◆ **Instructions to follow**:
From the data below, return the exact lines starting at the line containing "The image size is (780, 509)." and ending at the line containing "Open the Explore compass icon", both included, and nothing else.

◆ **Saved entries**:
* * *
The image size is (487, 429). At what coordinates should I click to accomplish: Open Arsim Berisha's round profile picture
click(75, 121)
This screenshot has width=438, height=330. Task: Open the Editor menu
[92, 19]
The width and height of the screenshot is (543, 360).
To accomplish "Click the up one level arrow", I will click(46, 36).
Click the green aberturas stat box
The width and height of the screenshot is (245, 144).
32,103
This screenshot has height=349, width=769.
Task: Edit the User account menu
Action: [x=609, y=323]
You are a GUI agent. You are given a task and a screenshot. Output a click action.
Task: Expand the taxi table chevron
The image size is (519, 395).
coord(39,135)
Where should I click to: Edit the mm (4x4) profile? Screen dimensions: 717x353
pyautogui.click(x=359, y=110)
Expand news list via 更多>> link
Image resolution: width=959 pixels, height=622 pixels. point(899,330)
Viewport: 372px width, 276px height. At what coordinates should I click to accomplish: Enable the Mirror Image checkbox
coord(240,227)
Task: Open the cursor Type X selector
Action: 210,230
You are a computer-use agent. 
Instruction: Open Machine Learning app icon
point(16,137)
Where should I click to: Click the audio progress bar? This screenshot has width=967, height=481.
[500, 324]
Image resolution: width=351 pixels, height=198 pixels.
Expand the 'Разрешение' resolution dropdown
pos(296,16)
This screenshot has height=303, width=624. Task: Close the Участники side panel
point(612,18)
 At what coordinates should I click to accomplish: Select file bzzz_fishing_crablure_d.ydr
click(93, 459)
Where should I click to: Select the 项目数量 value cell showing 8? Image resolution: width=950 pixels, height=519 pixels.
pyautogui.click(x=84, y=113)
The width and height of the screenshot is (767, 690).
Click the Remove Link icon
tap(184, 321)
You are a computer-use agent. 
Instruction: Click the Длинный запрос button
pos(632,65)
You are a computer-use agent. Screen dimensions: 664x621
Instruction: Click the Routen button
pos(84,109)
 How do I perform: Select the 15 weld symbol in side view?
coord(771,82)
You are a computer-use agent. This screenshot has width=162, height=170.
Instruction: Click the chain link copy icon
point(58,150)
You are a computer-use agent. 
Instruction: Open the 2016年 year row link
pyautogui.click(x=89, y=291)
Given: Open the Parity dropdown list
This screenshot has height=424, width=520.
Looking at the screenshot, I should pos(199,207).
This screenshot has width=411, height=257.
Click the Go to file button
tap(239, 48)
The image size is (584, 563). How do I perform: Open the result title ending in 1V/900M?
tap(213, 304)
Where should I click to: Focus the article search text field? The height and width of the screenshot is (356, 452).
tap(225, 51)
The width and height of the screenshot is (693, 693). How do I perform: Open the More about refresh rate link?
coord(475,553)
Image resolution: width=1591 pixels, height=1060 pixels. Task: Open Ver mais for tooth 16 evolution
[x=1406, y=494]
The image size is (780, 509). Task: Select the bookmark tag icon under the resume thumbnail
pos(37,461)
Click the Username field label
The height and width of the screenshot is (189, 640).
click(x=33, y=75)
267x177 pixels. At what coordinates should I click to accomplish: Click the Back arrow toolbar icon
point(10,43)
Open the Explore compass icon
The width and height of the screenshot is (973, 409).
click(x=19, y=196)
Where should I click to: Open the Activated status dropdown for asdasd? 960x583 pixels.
* * *
◆ **Answer to this exercise**:
The image size is (780, 509). Task: Select the bookmark tag icon under the resume thumbnail
pos(37,461)
Click the Username field label
The height and width of the screenshot is (189, 640).
click(x=33, y=75)
267x177 pixels. At what coordinates should I click to accomplish: Click the Back arrow toolbar icon
point(10,43)
Open the Explore compass icon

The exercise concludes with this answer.